Туркин нервничал. И это при его-то выдержке? Я была словно тормознутая. Все мне до лампы было.
– Ну, что ты еще вспомнила? Ты ведь вспомнила, по глазам вижу, вся взъерепененная стала. Говори, что вспомнила? Что-то про Лену? Что ты помнишь про мою жену, отвечай? Когда именно она узнала про гибель Влада?

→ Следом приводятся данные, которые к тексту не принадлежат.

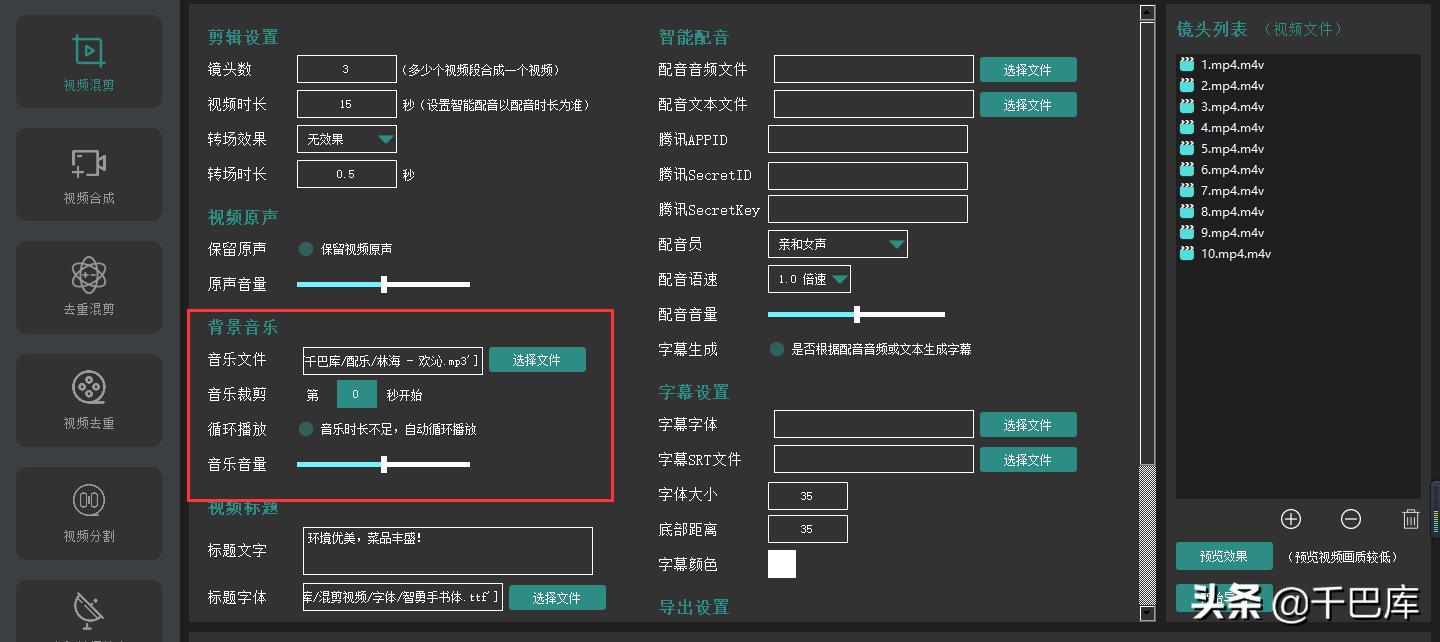Switch to the 去重混剪 tool

88,287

Да в клинике узнала, в клинике французской, она оттуда по мобильнику домой звонила, а трубку поднял пьяный папуас-Кирной и завопил радостно, как всегда, а потом сболтнул, что “все убито, Бобик сдох”, “шнурки” в больнице, мужа замочили. Она только в московском аэропорту узнала при встрече с нами, что о муже никаких негативных вестей не было.
– Не знаешь, молчишь? – не отставал Туркин. – Ну ладно. Тогда поговорим про Авдотью де Кан. Следствию о ней все известно, так что говори смело.
– Ну, мы с Леной остались живы благодаря ей, – отвечала я нехотя. – Если все известно, чего тогда спрашивать? Она надела мне на шею крестик из сулэзии. На Саламандре тоже такой оказался. Такой же крест я видела у Боба, когда мы с ним летом купались в Яузе. Он похвастал, что ни один киллер его не пристрелит, так как пуля его не берет, и я потом догадалась, в чем причина. Сулэзию я видела в перстне Старика.
Полковник нервно двигал диктофон по полировке стола. Заказывал нам кофе с пирожными. Постепенно я разговорилась. Рассказала подробно про свой визит в США, только зачем копаться в прошлом, если следствие итак все знает?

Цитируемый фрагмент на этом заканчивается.